WRITTEN PROBLEM: Return the records from the line containing "Choose PCL 5c" through the line containing "1456x819 pixels. point(996,777)", both included, copied verbatim.

EXTRACTED DATA:
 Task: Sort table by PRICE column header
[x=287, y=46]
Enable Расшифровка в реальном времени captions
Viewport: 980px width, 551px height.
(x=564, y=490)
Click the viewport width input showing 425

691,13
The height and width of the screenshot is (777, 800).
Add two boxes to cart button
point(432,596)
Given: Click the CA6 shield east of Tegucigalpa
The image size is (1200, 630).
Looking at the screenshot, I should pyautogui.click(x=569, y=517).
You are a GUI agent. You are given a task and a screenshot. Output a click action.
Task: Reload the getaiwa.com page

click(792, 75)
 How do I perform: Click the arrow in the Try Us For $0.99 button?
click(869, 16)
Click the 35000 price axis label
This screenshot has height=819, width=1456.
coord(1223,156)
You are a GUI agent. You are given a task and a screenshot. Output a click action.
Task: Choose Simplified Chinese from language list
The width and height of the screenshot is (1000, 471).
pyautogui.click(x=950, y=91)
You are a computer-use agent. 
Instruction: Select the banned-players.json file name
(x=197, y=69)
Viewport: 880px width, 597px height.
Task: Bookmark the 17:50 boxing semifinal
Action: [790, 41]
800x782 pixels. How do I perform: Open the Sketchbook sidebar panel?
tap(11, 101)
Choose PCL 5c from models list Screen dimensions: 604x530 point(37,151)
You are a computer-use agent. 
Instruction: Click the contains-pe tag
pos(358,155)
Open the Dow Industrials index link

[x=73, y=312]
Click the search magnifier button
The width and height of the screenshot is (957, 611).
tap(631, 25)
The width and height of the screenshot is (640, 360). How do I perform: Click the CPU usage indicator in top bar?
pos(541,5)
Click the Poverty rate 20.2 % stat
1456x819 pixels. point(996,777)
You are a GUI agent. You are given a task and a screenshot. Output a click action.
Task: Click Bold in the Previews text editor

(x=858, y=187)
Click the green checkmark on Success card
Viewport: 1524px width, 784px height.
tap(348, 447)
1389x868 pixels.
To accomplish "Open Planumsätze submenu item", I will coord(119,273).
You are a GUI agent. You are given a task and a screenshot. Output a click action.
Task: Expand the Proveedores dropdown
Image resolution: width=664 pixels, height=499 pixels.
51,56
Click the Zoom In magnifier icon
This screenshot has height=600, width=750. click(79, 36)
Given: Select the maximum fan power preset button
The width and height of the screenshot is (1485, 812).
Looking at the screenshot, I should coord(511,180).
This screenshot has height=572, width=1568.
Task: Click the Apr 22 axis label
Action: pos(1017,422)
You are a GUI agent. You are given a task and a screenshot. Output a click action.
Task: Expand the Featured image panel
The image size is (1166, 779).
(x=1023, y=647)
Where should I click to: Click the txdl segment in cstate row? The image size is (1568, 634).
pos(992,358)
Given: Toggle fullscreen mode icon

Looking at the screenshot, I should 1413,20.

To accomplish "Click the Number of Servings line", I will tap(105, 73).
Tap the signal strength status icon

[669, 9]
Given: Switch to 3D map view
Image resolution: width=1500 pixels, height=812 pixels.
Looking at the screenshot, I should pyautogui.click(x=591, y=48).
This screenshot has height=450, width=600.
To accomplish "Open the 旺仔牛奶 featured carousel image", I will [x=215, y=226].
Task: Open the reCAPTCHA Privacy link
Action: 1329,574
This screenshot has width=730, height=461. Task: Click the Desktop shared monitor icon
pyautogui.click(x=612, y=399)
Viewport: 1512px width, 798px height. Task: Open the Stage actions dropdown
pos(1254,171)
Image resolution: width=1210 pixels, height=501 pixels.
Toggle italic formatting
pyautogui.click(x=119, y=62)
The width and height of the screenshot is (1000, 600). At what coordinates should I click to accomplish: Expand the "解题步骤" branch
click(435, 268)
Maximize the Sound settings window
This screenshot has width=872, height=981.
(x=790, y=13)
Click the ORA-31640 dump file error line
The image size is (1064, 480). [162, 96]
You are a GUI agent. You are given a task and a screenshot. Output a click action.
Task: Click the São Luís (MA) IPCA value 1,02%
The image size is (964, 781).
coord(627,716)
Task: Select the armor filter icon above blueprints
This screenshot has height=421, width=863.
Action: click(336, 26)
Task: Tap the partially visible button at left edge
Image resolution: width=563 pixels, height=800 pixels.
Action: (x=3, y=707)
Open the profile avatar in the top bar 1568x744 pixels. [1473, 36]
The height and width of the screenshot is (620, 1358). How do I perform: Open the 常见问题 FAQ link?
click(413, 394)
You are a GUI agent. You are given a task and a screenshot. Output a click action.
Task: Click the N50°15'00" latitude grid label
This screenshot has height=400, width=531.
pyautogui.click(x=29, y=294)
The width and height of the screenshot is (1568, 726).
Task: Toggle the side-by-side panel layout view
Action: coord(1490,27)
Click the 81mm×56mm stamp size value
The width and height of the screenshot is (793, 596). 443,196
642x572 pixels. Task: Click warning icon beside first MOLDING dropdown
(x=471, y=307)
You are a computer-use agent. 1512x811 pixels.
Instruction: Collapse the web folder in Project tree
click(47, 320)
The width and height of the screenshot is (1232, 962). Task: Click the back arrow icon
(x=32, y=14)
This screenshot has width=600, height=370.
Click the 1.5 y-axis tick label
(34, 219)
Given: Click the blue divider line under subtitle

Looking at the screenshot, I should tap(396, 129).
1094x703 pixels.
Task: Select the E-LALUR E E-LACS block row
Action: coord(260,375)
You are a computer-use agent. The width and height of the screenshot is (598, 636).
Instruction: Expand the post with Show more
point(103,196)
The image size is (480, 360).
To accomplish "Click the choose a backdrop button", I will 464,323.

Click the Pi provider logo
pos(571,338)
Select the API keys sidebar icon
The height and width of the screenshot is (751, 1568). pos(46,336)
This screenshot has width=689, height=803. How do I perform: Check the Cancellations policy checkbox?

FINAL RESULT:
Choose PCL 5c from models list Screen dimensions: 604x530 point(37,151)
You are a computer-use agent. 
Instruction: Click the contains-pe tag
pos(358,155)
Open the Dow Industrials index link

[x=73, y=312]
Click the search magnifier button
The width and height of the screenshot is (957, 611).
tap(631, 25)
The width and height of the screenshot is (640, 360). How do I perform: Click the CPU usage indicator in top bar?
pos(541,5)
Click the Poverty rate 20.2 % stat
1456x819 pixels. point(996,777)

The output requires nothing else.